A camisinha ou a vida!

BRASÍLIA - A discussão da Igreja Católica sobre o uso ou não da camisinha contra a Aids parece ridícula num primeiro momento e medieval em seguida, mas é puramente dogmática no final das contas.
Ridícula porque ninguém pode, em sã consciência e em pleno ano 2000, condenar o uso de algo tão simples para tentar salvar milhões e milhões de vidas mundo afora.
Medieval porque é difícil para católicos e não-católicos entender como dogmas podem se sobrepor à preservação da vida.
E, enfim, trata-se de uma questão puramente dogmática, porque a igreja proibir ou liberar o uso da camisinha não deverá ter o menor efeito prático, especialmente no Brasil.
Os tão fervorosos a ponto de seguir a orientação do Vaticano e da CNBB não estão exatamente no grupo de risco, talvez nem precisem de camisinha. Os não tão religiosos vão usar ou não a camisinha por "n" outros motivos, pregue a igreja o que quiser.

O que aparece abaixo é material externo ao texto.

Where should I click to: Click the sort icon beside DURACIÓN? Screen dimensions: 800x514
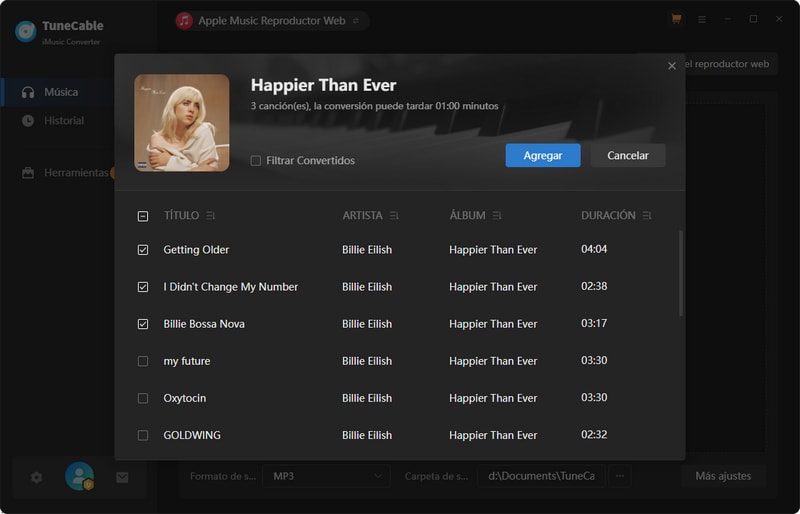[x=648, y=216]

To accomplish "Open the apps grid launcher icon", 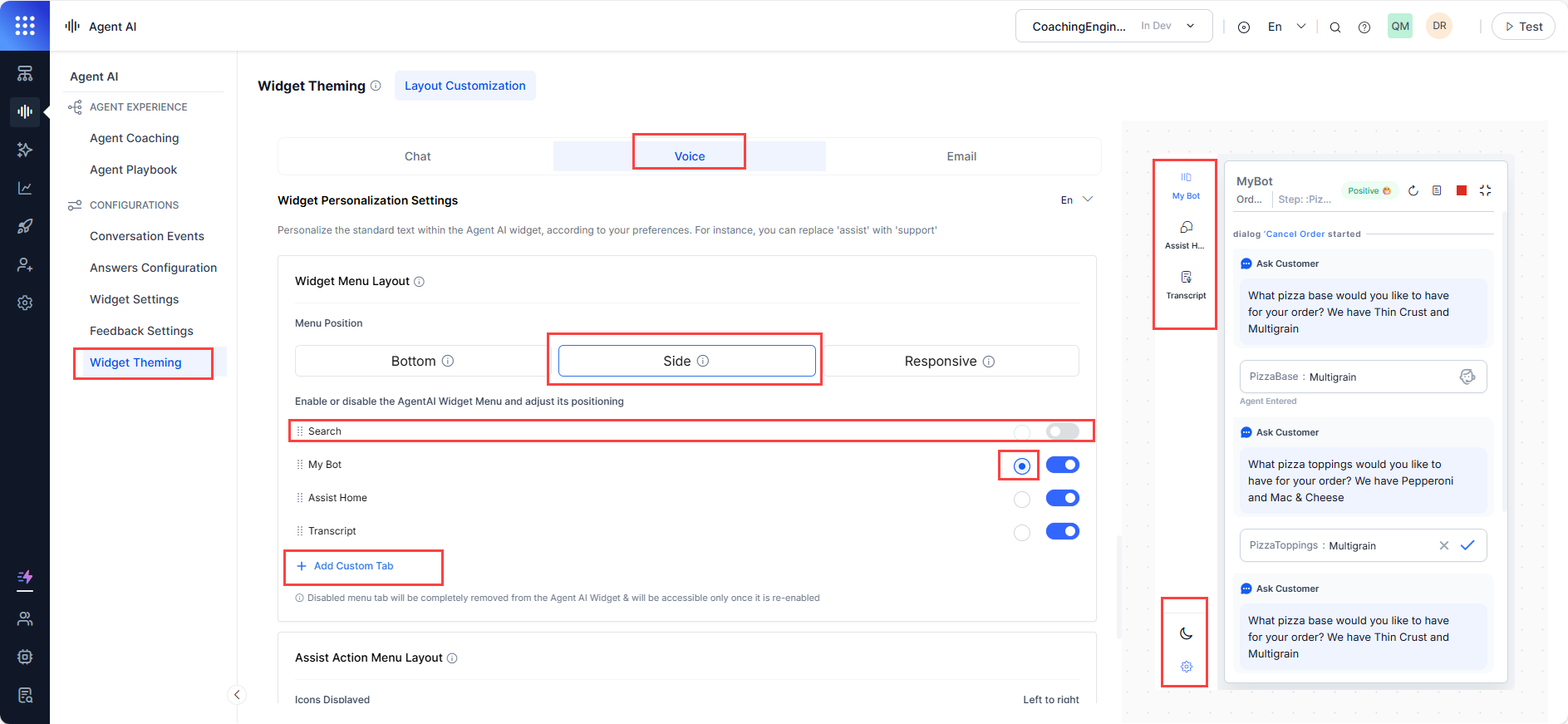I will click(25, 26).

A importância da condenação ou absolvição da camisinha pelo Vaticano, portanto, não é para o usuário. É para o bispo e o padre que estão em contato direto com os aidéticos, com a miséria, com o Brasil real e que por uma questão de consciência passam a assumir uma atitude ativa.
Pelo dogma, não deveriam nem sequer defender e nem mesmo admitir a camisinha. Por piedade, estão inclusive ajudando a distribuí-la entre as vítimas mais prováveis. E reivindicam, ou desejam, o aval da igreja.
Que o Vaticano e a CNBB queiram condená-los, é uma questão lá deles. Mas que não há um só cristão que também possa fazê-lo, essa é uma questão de todo mundo. Não é à toa que, nas três semanas que passei de férias em Madri, o Brasil só tenha ido parar nas primeiras páginas por causa do debate da camisinha.
Em países como a Itália e a Espanha, é mais fácil assimilar os dogmas e pronto. Em outros, como o Brasil, o buraco é muito mais embaixo. Entre os dogmas e uma realidade cruel, louve-se quem tenha a coragem de optar pela realidade.